We think it quite clear, therefore, upon the evidence in the case, and upon that which we must assume, that defendant could have produced if permitted,, that Chauncey S. Truax,' defendant’s decedent, never became liable to plaintiff upon the guaranty agreement, and that his estate was not so liable when his coguarantors and this defendant signed the extension agreement. Indeed, that conclusion is compelled as the evidence stands, without regard to the excluded testimony, because the documents show on their face that the note was made some time after the guaranty agreement was executed, and' that the variances above referred to existed. Upon those facts alone the presumption would be that the guarantors did not consent to the variances and the burden to show the contrary would rest upon plaintiff.

Having arrived at the conclusion that the estate of Chauncey S. Truax was not liable upon the guaranty when the original loan matured, it follows that it was not competent for his administratrix to create a liability on the part of the estate by agreeing to continue what she doubtless assumed to be a liability, but»which in fact was not. The case is similar to those in which a claim against a decedent has been barred by the

Statute of Limitations. In such cases it is the well-settled rule that executors or administrators have no power to use the funds of the estate to pay claims so barred, and that, if they do so, the claim paid will not he allowed upon an accounting. (Butler v. Johnson, 111 N. Y. 204; Spicer v. Raplee, 4 App. Div. 471; Hamlin v. Smith, 72 id. 601.) If an executor or administrator cannot lawfully pay such a claim out of the funds of the estate, he certainly cannot validly create an obligation so to pay it.

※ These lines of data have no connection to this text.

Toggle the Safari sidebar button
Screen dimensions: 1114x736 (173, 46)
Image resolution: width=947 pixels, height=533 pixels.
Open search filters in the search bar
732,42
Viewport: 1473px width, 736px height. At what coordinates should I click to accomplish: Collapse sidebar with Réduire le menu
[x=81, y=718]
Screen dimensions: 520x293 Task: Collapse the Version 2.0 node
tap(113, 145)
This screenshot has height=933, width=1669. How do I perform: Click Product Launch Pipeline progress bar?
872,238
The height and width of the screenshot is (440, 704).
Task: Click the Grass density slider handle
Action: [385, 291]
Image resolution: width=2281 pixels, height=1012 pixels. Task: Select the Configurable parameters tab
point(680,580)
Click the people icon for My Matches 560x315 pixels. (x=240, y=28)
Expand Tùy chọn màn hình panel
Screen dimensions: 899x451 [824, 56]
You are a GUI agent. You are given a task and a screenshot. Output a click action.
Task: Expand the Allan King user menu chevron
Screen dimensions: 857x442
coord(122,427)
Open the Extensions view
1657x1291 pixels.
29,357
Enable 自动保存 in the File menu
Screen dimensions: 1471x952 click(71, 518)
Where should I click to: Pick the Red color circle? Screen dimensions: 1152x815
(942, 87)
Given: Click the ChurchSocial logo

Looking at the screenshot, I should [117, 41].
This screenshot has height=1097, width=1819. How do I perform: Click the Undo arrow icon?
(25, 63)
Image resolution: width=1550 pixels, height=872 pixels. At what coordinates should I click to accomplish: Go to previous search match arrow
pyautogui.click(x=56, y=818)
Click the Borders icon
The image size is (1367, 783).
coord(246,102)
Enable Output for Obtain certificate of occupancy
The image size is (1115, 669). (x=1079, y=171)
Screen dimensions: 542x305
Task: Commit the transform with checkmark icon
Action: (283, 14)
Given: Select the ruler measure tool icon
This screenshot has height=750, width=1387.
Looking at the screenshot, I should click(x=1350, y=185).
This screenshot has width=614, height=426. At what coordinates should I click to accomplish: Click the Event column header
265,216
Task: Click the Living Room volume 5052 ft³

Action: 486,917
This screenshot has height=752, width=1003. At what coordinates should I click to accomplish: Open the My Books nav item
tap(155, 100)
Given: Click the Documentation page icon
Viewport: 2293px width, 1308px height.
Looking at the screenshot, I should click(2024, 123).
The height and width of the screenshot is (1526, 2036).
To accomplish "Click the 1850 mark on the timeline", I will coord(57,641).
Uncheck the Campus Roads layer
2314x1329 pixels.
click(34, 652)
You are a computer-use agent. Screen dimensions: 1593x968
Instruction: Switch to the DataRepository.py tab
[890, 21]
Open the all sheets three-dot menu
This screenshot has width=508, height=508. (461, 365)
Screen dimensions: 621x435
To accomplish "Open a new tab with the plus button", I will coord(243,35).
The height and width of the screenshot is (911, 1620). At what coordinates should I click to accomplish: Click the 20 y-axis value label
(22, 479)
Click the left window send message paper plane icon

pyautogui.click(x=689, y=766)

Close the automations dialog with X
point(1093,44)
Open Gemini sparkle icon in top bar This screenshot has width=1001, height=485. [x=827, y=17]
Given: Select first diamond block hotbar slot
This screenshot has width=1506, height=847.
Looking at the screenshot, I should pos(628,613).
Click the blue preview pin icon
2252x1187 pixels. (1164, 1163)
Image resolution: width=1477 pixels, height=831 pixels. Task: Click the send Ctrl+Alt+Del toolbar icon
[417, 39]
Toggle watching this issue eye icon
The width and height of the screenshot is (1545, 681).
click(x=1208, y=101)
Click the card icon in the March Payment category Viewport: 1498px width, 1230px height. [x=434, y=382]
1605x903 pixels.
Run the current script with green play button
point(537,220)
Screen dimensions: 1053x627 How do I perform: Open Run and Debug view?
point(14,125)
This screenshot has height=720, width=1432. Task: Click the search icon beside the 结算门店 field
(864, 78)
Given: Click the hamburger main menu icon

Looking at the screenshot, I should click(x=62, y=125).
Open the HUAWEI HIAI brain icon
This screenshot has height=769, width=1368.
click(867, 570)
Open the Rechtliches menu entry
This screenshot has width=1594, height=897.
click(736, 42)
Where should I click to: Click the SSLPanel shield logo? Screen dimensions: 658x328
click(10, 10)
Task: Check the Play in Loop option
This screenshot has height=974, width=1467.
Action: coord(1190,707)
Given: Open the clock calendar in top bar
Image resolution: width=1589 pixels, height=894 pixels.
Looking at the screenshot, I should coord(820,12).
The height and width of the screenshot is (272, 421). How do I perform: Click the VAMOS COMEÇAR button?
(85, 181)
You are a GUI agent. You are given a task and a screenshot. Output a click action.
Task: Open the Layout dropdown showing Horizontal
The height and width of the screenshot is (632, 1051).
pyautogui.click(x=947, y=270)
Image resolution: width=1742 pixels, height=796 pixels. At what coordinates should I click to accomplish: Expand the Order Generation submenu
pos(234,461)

The plaintiff relies entirely upon Metropolitan Trust Company v. Skitt (139 App. Div. 928; affd., 205 N. Y. 561), a case which arose under the same guaranty and extension agreements. It is to be distinguished from the present case, however, by the circumstance that the defendant Skitt was alive when the original loan became due and personally executed the extension agreement.

The judgment and order should be reversed and a new trial granted, with costs to the appellant to abide the event.

Ingraham, P. J., McLaughlin, Clarke and Dowling, JJ., concurred.

Judgment .and order reversed, new trial ordered, costs to appellant to abide event. Order to be settled on notice.